● **Brief**: Write out again the part of the entries that opens with the line containing "Pick the yellow" and runs to the end of the entries, requests included. Multiply every coordinate in the answers by 0.85 and round to whole numbers, with halves rounding up.

>> START

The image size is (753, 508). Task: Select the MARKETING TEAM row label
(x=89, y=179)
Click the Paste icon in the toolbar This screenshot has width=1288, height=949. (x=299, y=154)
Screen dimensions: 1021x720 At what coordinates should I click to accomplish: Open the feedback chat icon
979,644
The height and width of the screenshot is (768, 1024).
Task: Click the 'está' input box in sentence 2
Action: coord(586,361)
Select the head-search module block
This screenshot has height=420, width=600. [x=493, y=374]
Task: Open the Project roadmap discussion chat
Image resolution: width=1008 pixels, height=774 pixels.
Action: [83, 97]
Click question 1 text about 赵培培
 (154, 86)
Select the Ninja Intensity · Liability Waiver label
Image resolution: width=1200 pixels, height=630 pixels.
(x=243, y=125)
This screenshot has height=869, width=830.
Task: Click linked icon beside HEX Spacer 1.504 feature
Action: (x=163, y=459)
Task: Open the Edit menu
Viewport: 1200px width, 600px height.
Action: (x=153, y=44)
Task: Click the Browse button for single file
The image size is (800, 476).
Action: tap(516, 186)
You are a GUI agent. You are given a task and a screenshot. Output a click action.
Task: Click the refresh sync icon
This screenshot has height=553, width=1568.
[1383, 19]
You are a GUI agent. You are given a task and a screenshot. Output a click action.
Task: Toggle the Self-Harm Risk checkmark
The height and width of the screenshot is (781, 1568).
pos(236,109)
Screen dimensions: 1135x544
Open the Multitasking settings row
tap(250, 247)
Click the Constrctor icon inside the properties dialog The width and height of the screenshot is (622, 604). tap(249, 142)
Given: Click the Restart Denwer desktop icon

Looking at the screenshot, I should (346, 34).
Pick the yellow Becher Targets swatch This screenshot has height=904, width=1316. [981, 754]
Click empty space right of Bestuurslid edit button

>> END

● **Task answer**:
Pick the yellow Becher Targets swatch This screenshot has height=904, width=1316. [834, 641]
Click empty space right of Bestuurslid edit button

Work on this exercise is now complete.